● **Your task**:
Look below for the line containing "Where should I click to: Toggle" and the line containing "You are a computer-use"; repeat exactly those two lines and all lines between them, and nothing else.

Exercise data Block Start

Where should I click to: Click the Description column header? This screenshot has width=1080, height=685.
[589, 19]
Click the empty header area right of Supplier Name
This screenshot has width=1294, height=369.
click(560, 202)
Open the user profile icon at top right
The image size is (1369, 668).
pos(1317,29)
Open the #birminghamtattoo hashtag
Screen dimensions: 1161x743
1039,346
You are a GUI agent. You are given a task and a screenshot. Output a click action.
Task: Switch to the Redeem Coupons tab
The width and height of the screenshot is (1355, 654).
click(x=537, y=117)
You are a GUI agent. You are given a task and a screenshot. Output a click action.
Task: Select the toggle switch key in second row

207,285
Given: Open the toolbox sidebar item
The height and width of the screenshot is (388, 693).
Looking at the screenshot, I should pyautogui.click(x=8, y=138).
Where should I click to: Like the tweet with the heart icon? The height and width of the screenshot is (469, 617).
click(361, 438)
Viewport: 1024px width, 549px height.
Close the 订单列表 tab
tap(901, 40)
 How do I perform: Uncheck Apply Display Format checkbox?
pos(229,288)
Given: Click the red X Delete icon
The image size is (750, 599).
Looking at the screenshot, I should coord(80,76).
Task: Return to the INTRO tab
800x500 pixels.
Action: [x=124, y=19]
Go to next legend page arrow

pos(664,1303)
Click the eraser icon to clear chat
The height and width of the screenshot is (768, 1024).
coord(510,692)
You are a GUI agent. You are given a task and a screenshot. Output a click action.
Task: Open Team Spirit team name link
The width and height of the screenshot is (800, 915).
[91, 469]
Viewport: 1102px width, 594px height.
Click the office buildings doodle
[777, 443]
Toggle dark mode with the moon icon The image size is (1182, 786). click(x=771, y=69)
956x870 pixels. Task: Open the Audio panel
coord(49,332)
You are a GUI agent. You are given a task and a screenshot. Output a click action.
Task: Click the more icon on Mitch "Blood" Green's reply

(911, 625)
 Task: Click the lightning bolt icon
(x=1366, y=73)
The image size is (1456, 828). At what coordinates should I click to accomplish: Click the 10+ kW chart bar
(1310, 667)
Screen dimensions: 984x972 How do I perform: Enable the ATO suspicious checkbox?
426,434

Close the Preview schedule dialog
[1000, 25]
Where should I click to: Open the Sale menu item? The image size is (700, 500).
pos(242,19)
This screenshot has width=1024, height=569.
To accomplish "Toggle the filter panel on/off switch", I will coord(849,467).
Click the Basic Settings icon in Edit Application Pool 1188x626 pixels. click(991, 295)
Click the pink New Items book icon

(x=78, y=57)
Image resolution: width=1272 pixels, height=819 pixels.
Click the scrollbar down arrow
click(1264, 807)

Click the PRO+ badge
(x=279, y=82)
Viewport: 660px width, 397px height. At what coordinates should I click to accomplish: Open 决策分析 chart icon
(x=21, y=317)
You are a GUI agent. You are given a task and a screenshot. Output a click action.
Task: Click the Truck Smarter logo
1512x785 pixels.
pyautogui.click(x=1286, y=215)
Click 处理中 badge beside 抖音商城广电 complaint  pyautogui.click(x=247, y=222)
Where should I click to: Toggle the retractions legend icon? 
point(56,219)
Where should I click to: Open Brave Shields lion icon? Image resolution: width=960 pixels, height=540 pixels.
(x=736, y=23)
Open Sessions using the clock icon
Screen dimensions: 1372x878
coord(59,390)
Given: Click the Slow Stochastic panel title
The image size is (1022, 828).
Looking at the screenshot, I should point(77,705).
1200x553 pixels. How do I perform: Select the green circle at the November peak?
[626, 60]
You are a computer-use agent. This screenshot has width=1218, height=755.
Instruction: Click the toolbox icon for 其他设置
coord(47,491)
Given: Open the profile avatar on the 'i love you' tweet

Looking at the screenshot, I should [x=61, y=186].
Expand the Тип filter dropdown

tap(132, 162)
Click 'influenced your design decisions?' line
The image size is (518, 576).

Exercise data Block End

● **Exercise output**:
Where should I click to: Toggle the retractions legend icon? 
point(56,219)
Where should I click to: Open Brave Shields lion icon? Image resolution: width=960 pixels, height=540 pixels.
(x=736, y=23)
Open Sessions using the clock icon
Screen dimensions: 1372x878
coord(59,390)
Given: Click the Slow Stochastic panel title
The image size is (1022, 828).
Looking at the screenshot, I should point(77,705).
1200x553 pixels. How do I perform: Select the green circle at the November peak?
[626, 60]
You are a computer-use agent. This screenshot has width=1218, height=755.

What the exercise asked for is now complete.